At this week’s Republican National Convention, a mini-drama has surfaced over what the party’s platform has to say about the conflict in Ukraine.
Diana Denman, a Texas delegate who backed her state’s U.S. Senator Ted Cruz for the party’s presidential nominee, has visited Ukraine several times since its independence in 1991. An international observer in three of the country’s elections, she has been troubled by Russia’s annexation of Crimea and its involvement with armed separatists in eastern Ukraine.
Denman serves on the Republican National Committee's platform committee. At a recent meeting here on national security, she put forward a platform amendment that included providing lethal defensive weapons to Ukraine.
A similar proposal was submitted by members of the Ukrainian diaspora. According to Andrew Futey, executive vice president of the Ukrainian Congress Committee of America, it included maintaining and strengthening targeted economic sanctions against Russia, and expanding direct military assistance to Urkaine, including defensive arms and additional military programs.
‘Appropriate assistance’
Denman's proposal "was not supported in its entirety," she told VOA's Ukrainian service, noting "two gentlemen [who] acknowledged that they're representing Mr. Trump. ... I believe they were the ones that urged that the wording be changed."
The language was altered from providing "lethal defensive weapons" to providing "appropriate assistance."
"Trump staffers in the room, who are not delegates but are there to oversee the process, intervened," Washington Post columnist Josh Rogin wrote of the meeting at which the wording was changed. "By working with pro-Trump delegates, they were able to get the issue tabled while they devised a method to roll back the language."
A VOA reporter on Tuesday asked Trump campaign manager Paul Manafort whether Rogin's characterization of his staff's influence on the committee's work was accurate. Manafort, who for more than a decade worked as a political consultant to and lobbyist for Viktor Yanukovych, the pro-Russian politician ousted as Ukraine's president by popular protests in 2014, said he did not understand the question.
Ukraine ambassador takes issue
Ukraine's ambassador to the United States, Valeriy Chaly, is here on a program organized by the State Department. He said he was less concerned about the rewording of the language on Ukraine than about the way it was done.
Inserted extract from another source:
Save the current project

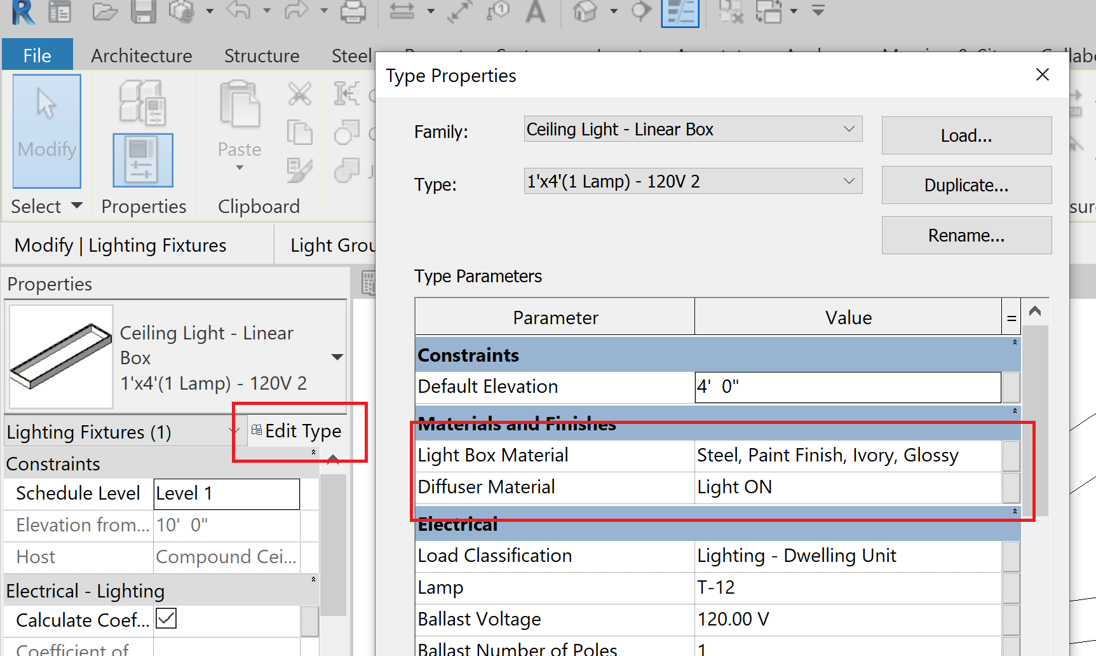[144, 11]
"The problem is that the document, which included [a] position on providing lethal weapons to Ukraine, was amended by the group in the committee who, I think, didn’t consider the position of the wider Republican establishment," Chaly told VOA. "The document, which was submitted by the wider Ukrainian diaspora ... was amended by the people of Donald Trump's campaign manager and not by the people who analyze and formulate foreign policy and defense positions. It makes [it] difficult to predict how strategic documents would be developed if Trump becomes president."
The ambassador noted that the document is only an electoral platform plank and not a statement of policy of a possible future Trump administration. He said that conversations at the convention led him to believe that policy toward Ukraine has not yet been formulated.
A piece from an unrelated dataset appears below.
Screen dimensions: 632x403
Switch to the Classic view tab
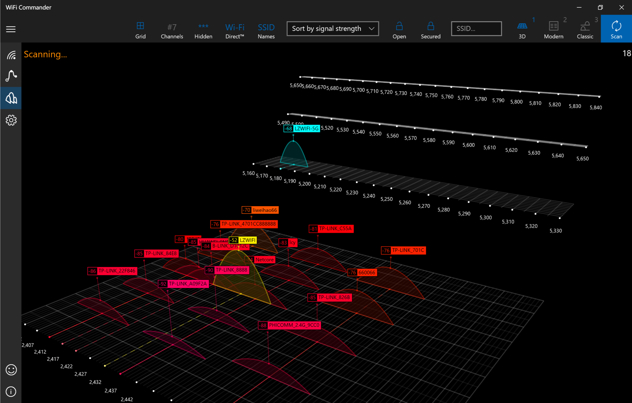pos(585,30)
“I don’t think that overall foreign policy of the United States would change dramatically regardless of who wins," Chaly said, adding that Indiana Governor Mike Pence, the Republican Party nominee for vice president, has "good credentials" and understands the issue.
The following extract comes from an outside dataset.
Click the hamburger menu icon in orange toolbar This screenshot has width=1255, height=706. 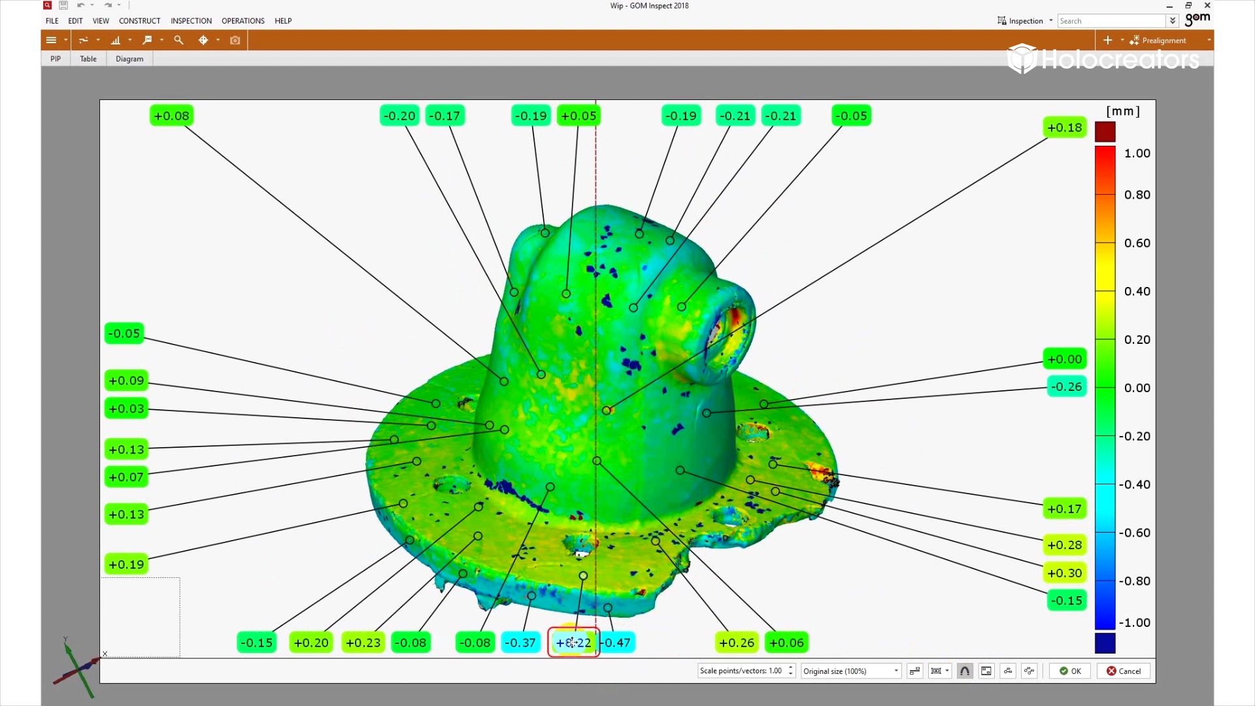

“The main thing for us is that the people who run Donald Trump’s campaign would not run his foreign policy,” he said.
Russian actions against Ukraine and the GOP's position on the issue dominated a roundtable discussion organized by the International Republican Institute in Cleveland on Tuesday.
'Terrible mistake'
Ohio Governor John Kasich, who was a contender in the Republican presidential primaries, ripped into the party’s platform on Ukraine.
“As long as I’m breathing air, I’m for arming the Ukrainians who want to fight for freedom,” Kasich said. Removing the language calling for arming Ukraine was “a terrible mistake,” he added.
Michael Flynn, a retired U.S. Army general who headed the Defense Intelligence Agency and was reportedly considered as Trump's running mate, defended Trump’s approach to foreign policy in an interview with VOA.
“I think the foreign policy of the United States is failing, I think our role in the world is failing," said Flynn, who has frequently appeared on RT, Russia's government-funded, English-language international television news channel.
"I think we need much stronger, tougher leadership,” he continued. “We need tougher diplomacy. Foreign policy starts with strong personal relationships with foreign leaders at every level – president to presidents, president to kings, president to prime ministers – all the way down to ambassadors and maybe some of our senior military."
However, some delegates here are unhappy that the Republican platform's plank on Ukraine was watered down.
“The Trump campaign was, for the most part, hands off except one strange issue, and that was Ukraine," said Randall Dunning, an alternative Ted Cruz delegate from Texas. “I don't understand why, with all the tough defense talk coming out of Mr. Trump, why he would object to giving Ukraine the arms necessary to defend their nation.”